WHAT THIS TASK INVOLVES ->
Output must consist only of the lines of the material below from the one with "The image size is (1368, 912)." through the one with "You are a computer-use", each reproduced exactly; no pictures belong in it.

SOURCE MATERIAL ->
╔══
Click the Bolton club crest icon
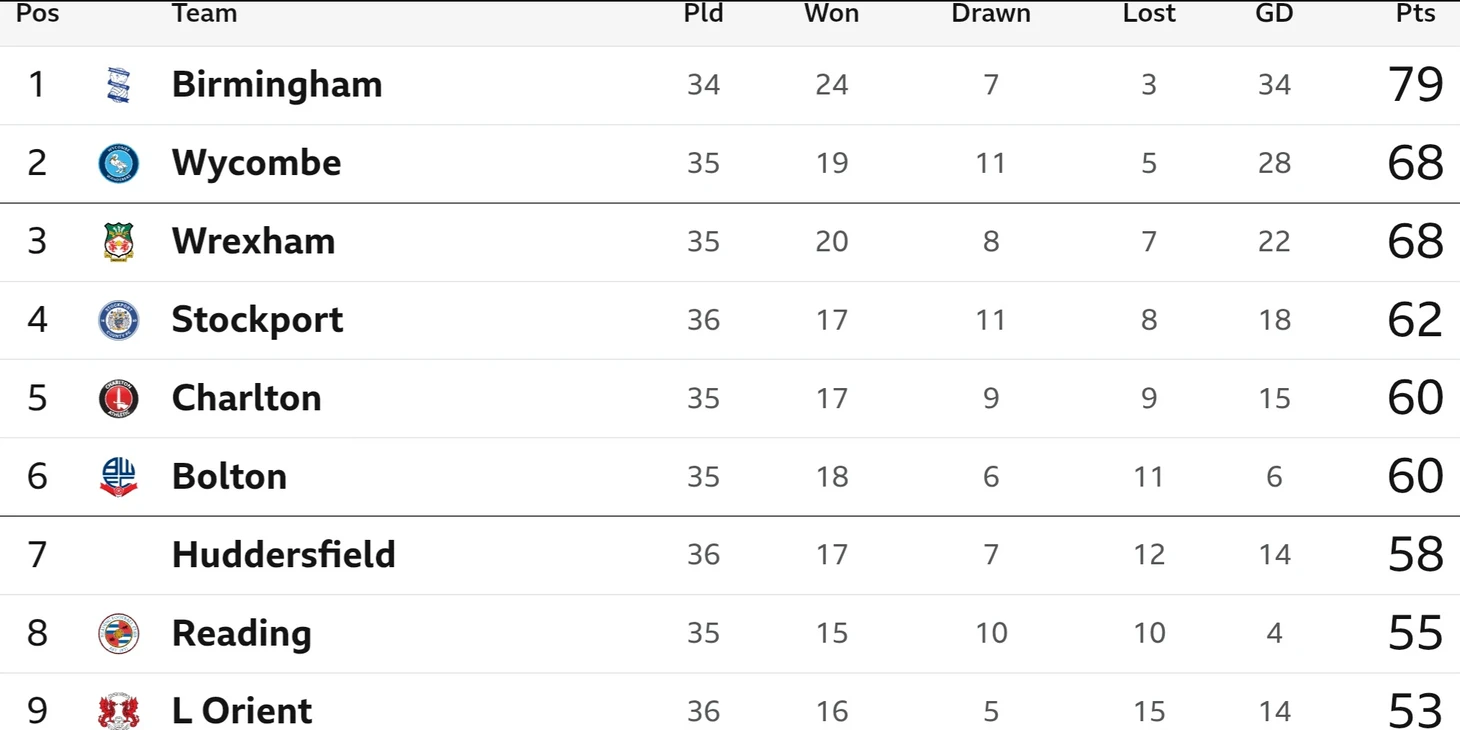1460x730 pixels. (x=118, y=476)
╚══
╔══
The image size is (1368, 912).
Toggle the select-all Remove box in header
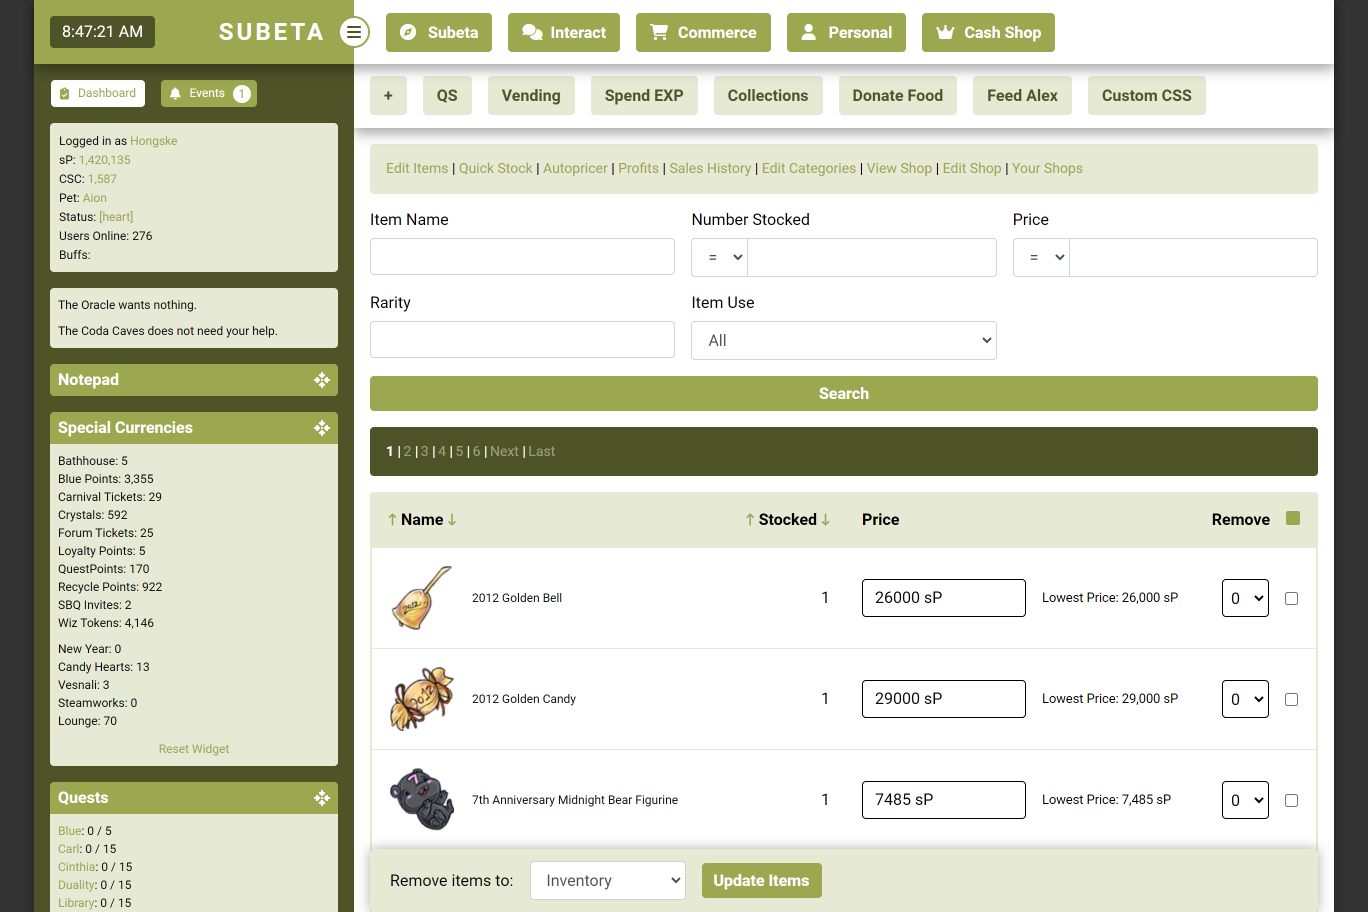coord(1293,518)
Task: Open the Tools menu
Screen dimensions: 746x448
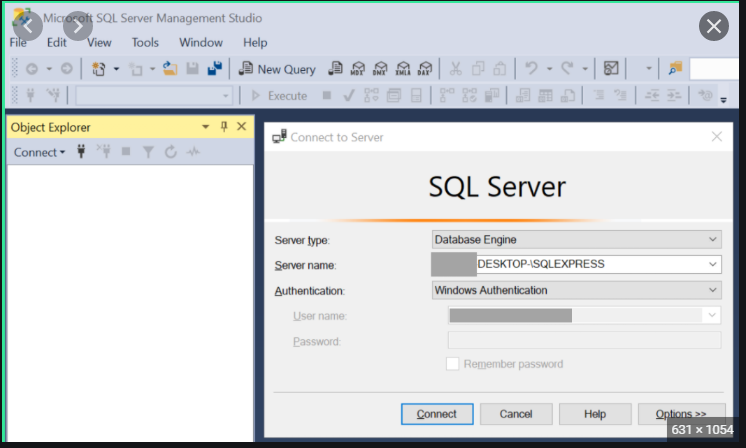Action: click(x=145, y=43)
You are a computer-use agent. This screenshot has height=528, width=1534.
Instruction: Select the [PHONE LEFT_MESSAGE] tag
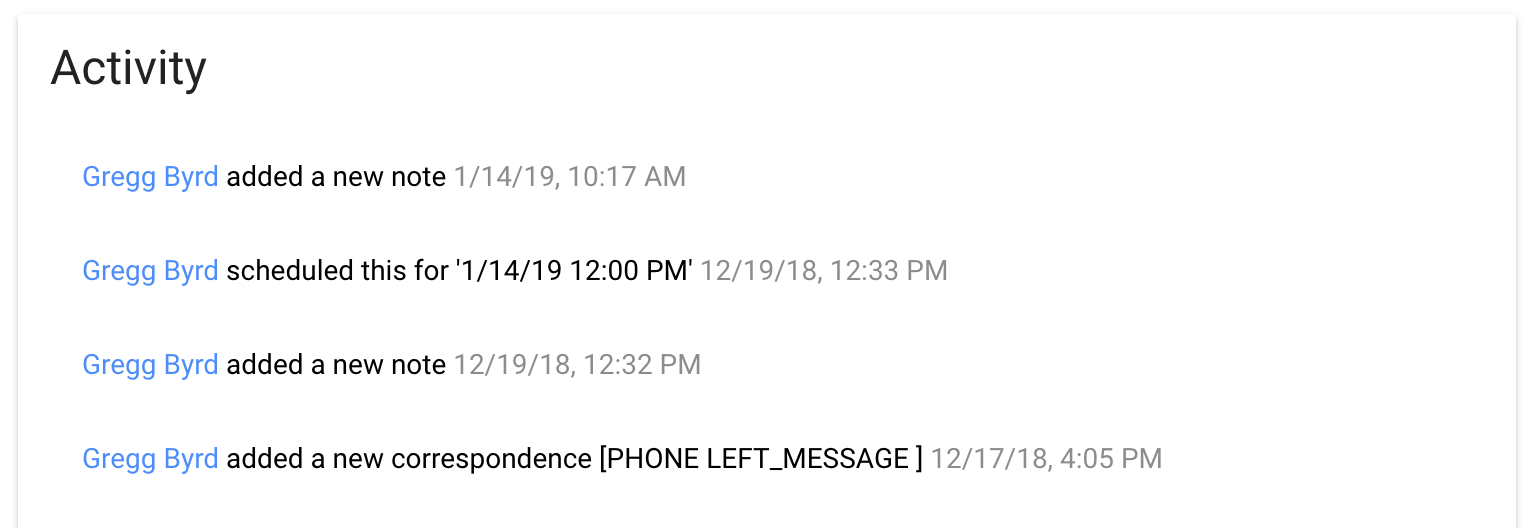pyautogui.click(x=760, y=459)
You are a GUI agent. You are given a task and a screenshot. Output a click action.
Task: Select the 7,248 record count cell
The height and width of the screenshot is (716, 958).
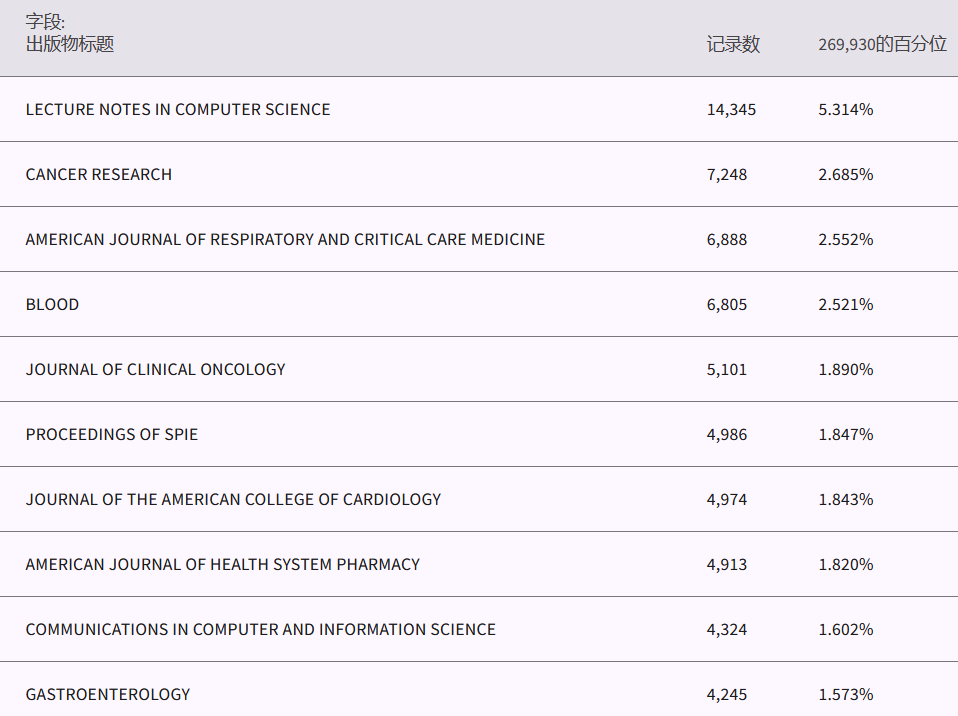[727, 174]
╚══
ANSWER BELOW ->
The image size is (1368, 912).
Toggle the select-all Remove box in header
coord(1293,518)
Task: Open the Tools menu
Screen dimensions: 746x448
Action: click(x=145, y=43)
You are a computer-use agent. This screenshot has height=528, width=1534.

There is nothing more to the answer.